──────── PROVIDED PASSAGE ────────

An honourable mention should also be given to Blade: the tax evader, Wesley Snipes, who hasn't done work of this calibre since The King of New York and New Jack City. He is excellent as the recently released kingpin Cas, who secretly wants to just get out of the game. Rounding out the cast we have blink-and-you'll-miss-them cameos for the likes of Vincent D'Onofrio (a massively underused method actor famous most for his work on Law & Order: Criminal Intent), Will Patton (recently on 24), Ellen Barkin (the once feisty star of Sea of Love, opposite Al Pacino, who is now a leading example of the downside of excessive plastic surgery in middle-aged women), Robert Burke (Dust Devil, Generation Kill), Brian F. O'Byrne (the excellent assassin from The International) and Lili Taylor (Ransom). It's a veritable who's-who of solid character actors who all bring something to the drama.
The screenplay, from a first-time writer, is perfect material for Fuqua, who has needed a solid story ever since Training Day, but - as with that movie (which was arguably made great only because of Denzel Washington) - this is still distinctly familiar material. Although some of the characters are unusual (Gere's Eddie, as aforementioned, being the most noteworthy), the majority are terribly clichéd, having been done dozens of times before. And in often better movies: Donnie Brasco, Narc, The Departed (which was, in turn, a complete rip-off of the far superior Hong Kong thriller Infernal Affairs) and even the Director's own Training Day. That's just off the top of my head. Brooklyn's Finest may indeed be a collection of the finest stereotypes in the genre. It is basically a solid entry, polished, well performed but exceedingly familiar. And despite Fuqua's attempts to form his own multi-story style (the overlapping dialogue is well done and the Second Act climax where the three stories are interspliced is expertly handled) you are unlikely to get to the closing credits without thinking about a certain multi-character film called Crash.

──────── DATA SHOWN ────────

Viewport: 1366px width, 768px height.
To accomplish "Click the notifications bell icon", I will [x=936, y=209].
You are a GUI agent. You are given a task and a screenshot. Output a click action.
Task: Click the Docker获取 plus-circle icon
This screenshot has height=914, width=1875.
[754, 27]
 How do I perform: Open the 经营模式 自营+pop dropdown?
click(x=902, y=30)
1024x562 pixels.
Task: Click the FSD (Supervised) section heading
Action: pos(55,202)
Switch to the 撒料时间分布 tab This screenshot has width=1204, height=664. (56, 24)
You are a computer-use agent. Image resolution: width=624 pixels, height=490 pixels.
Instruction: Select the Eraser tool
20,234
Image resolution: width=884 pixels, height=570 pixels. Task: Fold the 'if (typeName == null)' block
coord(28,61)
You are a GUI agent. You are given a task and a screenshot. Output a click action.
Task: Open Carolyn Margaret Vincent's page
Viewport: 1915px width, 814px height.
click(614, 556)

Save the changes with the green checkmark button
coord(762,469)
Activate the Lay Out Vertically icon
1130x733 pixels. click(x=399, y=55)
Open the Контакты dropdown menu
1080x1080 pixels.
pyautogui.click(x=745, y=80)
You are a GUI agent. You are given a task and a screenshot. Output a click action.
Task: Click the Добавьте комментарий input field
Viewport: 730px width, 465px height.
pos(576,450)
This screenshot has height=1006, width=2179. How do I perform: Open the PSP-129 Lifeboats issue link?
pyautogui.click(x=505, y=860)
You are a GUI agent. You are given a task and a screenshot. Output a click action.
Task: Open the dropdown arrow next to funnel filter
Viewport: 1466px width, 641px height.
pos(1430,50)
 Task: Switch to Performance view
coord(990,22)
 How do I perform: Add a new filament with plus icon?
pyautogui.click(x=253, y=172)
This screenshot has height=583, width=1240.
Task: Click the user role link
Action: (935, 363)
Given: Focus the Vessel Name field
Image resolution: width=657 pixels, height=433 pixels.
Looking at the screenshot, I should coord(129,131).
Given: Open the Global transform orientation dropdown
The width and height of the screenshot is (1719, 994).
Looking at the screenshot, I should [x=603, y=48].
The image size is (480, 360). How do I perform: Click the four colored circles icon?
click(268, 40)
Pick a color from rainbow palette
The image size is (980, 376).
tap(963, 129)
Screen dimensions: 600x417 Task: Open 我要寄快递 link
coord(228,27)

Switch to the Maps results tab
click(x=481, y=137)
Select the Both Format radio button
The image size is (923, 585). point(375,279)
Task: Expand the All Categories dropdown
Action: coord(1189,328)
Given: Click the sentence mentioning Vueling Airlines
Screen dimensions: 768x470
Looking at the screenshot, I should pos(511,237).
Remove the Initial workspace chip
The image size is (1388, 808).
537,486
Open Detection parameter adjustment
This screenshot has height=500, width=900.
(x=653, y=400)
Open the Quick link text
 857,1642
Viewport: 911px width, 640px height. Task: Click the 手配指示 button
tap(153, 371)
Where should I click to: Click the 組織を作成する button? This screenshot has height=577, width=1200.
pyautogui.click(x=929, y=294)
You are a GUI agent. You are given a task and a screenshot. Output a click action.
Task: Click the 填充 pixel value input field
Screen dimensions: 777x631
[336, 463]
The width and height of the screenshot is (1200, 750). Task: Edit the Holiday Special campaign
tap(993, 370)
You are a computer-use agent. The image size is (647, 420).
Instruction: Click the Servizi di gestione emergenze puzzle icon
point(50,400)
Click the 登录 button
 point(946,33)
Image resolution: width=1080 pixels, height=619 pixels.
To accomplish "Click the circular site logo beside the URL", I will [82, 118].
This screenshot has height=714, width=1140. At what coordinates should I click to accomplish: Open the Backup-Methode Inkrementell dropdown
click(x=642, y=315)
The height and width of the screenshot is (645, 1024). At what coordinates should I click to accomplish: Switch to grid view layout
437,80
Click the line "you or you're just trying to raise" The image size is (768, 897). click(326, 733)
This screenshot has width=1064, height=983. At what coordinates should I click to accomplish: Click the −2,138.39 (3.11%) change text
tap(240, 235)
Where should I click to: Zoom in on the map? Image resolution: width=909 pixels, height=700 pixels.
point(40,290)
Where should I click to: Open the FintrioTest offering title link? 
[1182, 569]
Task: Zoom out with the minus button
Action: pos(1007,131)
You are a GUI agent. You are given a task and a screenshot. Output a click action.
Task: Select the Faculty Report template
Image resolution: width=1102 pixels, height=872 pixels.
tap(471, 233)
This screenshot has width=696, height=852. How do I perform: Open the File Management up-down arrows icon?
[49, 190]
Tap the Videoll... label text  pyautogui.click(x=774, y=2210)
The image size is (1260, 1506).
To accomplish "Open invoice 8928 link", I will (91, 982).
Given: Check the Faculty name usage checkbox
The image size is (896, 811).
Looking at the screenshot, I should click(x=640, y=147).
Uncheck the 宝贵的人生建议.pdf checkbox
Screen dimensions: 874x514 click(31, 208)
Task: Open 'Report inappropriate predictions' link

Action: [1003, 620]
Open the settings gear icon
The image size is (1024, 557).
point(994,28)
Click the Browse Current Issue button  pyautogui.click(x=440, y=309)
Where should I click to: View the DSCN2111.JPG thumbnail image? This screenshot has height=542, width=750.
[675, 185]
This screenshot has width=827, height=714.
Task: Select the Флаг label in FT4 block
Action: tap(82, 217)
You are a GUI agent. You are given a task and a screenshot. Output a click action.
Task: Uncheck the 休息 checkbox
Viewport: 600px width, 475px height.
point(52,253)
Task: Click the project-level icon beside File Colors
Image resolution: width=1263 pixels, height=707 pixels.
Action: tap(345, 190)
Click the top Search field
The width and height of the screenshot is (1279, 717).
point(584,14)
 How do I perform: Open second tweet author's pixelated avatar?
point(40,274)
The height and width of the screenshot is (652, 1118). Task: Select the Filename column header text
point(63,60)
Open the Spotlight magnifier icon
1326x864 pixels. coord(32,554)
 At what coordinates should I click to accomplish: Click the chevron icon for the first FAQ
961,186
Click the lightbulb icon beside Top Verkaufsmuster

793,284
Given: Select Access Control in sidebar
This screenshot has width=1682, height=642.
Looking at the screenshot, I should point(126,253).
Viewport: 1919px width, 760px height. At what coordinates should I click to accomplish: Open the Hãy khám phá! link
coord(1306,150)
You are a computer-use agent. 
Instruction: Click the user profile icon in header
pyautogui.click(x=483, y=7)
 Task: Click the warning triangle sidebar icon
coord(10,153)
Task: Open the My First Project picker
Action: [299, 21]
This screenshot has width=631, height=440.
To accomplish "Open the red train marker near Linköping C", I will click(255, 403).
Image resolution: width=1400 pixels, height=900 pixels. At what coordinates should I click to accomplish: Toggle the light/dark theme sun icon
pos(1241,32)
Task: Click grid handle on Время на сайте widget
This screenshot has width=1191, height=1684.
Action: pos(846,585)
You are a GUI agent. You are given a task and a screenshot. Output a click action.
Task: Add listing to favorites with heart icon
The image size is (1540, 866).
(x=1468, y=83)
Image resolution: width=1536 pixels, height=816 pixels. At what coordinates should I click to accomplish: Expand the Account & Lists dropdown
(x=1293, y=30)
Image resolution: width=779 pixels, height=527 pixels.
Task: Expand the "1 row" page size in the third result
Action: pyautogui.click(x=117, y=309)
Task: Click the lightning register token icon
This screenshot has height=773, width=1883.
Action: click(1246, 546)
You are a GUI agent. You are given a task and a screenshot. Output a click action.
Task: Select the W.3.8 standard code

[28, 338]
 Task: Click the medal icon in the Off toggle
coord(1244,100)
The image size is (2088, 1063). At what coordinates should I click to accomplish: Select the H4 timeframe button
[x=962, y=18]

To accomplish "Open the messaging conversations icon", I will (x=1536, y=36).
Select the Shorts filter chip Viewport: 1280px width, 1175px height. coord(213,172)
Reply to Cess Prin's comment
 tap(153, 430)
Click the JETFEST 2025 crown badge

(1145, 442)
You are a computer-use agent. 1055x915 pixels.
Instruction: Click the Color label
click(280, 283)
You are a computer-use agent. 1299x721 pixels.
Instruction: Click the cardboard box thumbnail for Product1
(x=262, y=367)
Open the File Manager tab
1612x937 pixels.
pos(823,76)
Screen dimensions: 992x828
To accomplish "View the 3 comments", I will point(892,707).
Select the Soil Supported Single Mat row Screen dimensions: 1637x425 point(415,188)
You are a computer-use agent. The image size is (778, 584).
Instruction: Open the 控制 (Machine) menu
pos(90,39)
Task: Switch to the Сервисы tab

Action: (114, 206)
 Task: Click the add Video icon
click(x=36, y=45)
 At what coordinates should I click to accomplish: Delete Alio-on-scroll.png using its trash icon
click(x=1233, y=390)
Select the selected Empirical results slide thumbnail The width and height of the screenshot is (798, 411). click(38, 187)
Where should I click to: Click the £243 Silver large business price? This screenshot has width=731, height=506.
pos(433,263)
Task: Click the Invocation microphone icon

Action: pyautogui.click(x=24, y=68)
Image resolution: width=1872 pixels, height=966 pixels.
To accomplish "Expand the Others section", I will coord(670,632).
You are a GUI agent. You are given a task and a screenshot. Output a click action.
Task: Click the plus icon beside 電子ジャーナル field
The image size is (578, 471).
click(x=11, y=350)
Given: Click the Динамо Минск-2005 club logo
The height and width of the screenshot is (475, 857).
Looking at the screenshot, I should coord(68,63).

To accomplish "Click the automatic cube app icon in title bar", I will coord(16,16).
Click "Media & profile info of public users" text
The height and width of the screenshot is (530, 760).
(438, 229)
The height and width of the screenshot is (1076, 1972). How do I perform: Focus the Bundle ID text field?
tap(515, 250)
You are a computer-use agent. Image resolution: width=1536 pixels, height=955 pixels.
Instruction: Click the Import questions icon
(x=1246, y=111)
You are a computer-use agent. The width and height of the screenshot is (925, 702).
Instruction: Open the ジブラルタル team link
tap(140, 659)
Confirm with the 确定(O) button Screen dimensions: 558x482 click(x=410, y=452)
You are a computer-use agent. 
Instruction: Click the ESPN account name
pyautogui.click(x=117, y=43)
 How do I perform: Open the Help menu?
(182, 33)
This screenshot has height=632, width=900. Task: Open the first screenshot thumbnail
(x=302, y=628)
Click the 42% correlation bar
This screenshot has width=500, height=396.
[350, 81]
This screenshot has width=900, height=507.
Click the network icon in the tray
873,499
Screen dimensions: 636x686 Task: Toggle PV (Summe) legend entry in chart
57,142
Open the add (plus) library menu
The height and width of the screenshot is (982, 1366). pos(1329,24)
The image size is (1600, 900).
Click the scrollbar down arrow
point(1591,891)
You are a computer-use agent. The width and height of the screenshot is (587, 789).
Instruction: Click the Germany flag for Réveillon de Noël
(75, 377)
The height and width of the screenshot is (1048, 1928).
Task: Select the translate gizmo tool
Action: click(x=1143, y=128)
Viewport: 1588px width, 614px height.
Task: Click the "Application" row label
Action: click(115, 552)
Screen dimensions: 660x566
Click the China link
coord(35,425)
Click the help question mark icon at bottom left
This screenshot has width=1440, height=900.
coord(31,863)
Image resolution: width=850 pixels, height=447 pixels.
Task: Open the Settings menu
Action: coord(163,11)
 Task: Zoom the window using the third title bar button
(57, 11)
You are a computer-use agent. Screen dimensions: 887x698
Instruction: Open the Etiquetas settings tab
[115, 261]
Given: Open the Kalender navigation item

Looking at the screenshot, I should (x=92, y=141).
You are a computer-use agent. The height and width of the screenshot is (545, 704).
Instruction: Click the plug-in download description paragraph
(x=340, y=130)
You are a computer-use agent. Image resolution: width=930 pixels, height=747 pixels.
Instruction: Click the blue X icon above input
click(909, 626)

────────

EXERCISE GOAL
Reproduce the Brooklyn's Finest review from "An honourable mention" up to and including "to the drama.".

COMPLETED EXERCISE
An honourable mention should also be given to Blade: the tax evader, Wesley Snipes, who hasn't done work of this calibre since The King of New York and New Jack City. He is excellent as the recently released kingpin Cas, who secretly wants to just get out of the game. Rounding out the cast we have blink-and-you'll-miss-them cameos for the likes of Vincent D'Onofrio (a massively underused method actor famous most for his work on Law & Order: Criminal Intent), Will Patton (recently on 24), Ellen Barkin (the once feisty star of Sea of Love, opposite Al Pacino, who is now a leading example of the downside of excessive plastic surgery in middle-aged women), Robert Burke (Dust Devil, Generation Kill), Brian F. O'Byrne (the excellent assassin from The International) and Lili Taylor (Ransom). It's a veritable who's-who of solid character actors who all bring something to the drama.